Publicado 09/06/2026 04:02

Trump afirma que as negociações com o Irã estão “na reta final” e prevê um acordo “em dois ou três dias”

Ele ressalta que o documento impedirá Teerã de obter armas nucleares e implicará na reabertura “imediata” do Estreito de Ormuz

12 de maio de 2026, Washington, D.C., Estados Unidos: O presidente DONALD TRUMP deixa a Casa Branca para a primeira etapa de sua viagem à China em 12 de maio de 2026. O presidente conversou com a imprensa sobre diversos assuntos, incluindo a guerra no Irã
Andrew Leyden / Zuma Press / Europa Press / Contac

MADRID, 9 jun. (EUROPA PRESS) -

O presidente dos Estados Unidos, Donald Trump, garantiu que as negociações com o Irã para um acordo de paz que ponha fim ao conflito no Oriente Médio estão “na reta final” e antecipou que o acordo poderia ser concluído “em dois ou três dias”, após a troca de ataques entre as forças iranianas e israelenses entre domingo e segunda-feira.

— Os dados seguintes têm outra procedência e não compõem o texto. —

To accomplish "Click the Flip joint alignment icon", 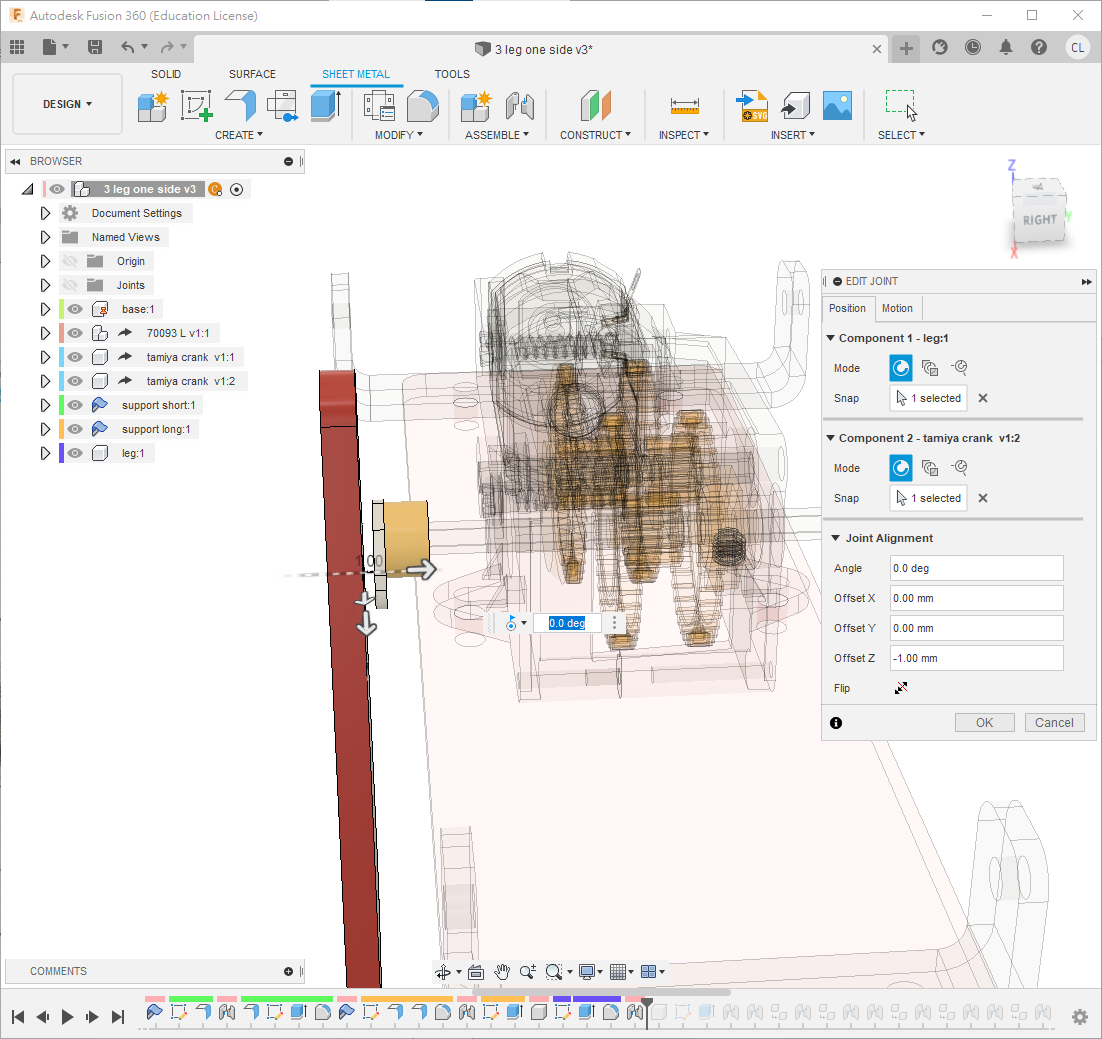I will tap(901, 688).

“Estamos na reta final do que será um acordo muito, muito bom”, disse ele, antes de insistir que o pacto “não permitirá” que o Irã obtenha armas nucleares, algo que Teerã nega que esteja entre seus objetivos, e permitirá a abertura do Estreito de Ormuz, objeto de restrições em resposta à ofensiva lançada em 28 de fevereiro pelos Estados Unidos e Israel contra o país asiático.

“O Estreito de Ormuz será aberto imediatamente após a assinatura, que ocorrerá em dois ou três dias”, afirmou Trump, que acrescentou que o acordo poderia ser assinado “em uma hora” e negou que haja “questões pendentes”. “Estamos muito perto de chegar a um acordo muito firme e poderoso”, reiterou.

Assim, descartou que a possibilidade da via militar pudesse ser mais benéfica do que chegar a um acordo neste momento das negociações, especialmente devido ao impacto do fechamento do estreito de Ormuz.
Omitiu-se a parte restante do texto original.